Polizei sucht mit «Schulfahndung» nach Missbrauchsopfern

Im Kampf gegen Kindesmissbrauch setzen Ermittler in Baden-Württemberg auf die Mithilfe von Lehrern.

15.07.2018
  • dpa/lsw

Freiburg. Das Instrument der sogenannten Schulfahndung habe sich bewährt und greife regelmäßig, sagte ein Sprecher des Landeskriminalamtes (LKA) der Deutschen Presse-Agentur. In mehr als 80 Prozent der Fälle gelinge es, bis dahin unbekannte Missbrauchsopfer zu identifizieren und in Sicherheit zu bringen. Verbrechen könnten so aufgeklärt, Täter überführt werden. Auch im Missbrauchsfall Staufen bei Freiburg, bei dem ein Junge jahrelang von mehreren Tätern vergewaltigt wurde, habe die Polizei die «Schulfahndung» eingesetzt.

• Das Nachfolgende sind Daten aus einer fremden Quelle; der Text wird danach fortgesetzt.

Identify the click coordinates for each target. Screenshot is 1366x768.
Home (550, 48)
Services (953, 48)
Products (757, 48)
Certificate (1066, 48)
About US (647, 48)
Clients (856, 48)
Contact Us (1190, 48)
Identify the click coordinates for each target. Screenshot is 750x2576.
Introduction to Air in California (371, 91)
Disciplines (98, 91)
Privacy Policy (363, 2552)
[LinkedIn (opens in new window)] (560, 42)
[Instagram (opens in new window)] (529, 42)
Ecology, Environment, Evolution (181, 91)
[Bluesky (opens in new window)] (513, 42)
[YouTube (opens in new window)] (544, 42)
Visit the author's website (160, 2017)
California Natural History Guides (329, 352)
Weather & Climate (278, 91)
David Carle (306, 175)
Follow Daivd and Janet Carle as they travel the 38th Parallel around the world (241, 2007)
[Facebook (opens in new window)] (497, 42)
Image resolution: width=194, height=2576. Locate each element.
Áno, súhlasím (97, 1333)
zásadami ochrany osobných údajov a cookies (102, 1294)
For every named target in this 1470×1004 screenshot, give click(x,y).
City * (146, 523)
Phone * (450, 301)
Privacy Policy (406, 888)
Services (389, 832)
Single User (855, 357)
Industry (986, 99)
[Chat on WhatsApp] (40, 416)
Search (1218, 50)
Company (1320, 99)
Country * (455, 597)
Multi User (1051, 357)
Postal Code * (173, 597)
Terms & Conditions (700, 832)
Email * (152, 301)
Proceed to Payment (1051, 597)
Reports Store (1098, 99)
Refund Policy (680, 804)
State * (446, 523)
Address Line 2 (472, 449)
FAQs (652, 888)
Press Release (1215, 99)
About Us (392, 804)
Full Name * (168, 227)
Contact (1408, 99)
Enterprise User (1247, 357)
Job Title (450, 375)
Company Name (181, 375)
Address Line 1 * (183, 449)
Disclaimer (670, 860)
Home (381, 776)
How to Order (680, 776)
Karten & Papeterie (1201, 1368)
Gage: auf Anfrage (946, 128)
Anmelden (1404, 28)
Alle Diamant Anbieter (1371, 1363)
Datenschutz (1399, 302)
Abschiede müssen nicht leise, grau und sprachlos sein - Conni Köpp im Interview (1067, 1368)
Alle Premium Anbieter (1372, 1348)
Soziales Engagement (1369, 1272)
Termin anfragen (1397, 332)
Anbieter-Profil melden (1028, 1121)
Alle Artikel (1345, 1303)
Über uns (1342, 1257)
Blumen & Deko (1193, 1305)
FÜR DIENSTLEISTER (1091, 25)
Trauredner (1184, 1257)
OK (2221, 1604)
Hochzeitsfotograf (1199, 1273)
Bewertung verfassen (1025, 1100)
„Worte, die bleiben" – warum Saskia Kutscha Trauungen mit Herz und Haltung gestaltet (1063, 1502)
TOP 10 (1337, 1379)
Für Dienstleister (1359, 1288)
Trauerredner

Sie werde genutzt, wenn andere polizeiliche Mittel zuvor nichts erbracht haben. Schulleiter erhalten dann den Angaben zufolge Bilder von Kindern. Es seien nur Gesichter zu sehen. Details zu Taten würden nicht genannt. Lehrer seien aufgefordert, sich die Bilder anzuschauen und bei Verdacht die Polizei zu informieren.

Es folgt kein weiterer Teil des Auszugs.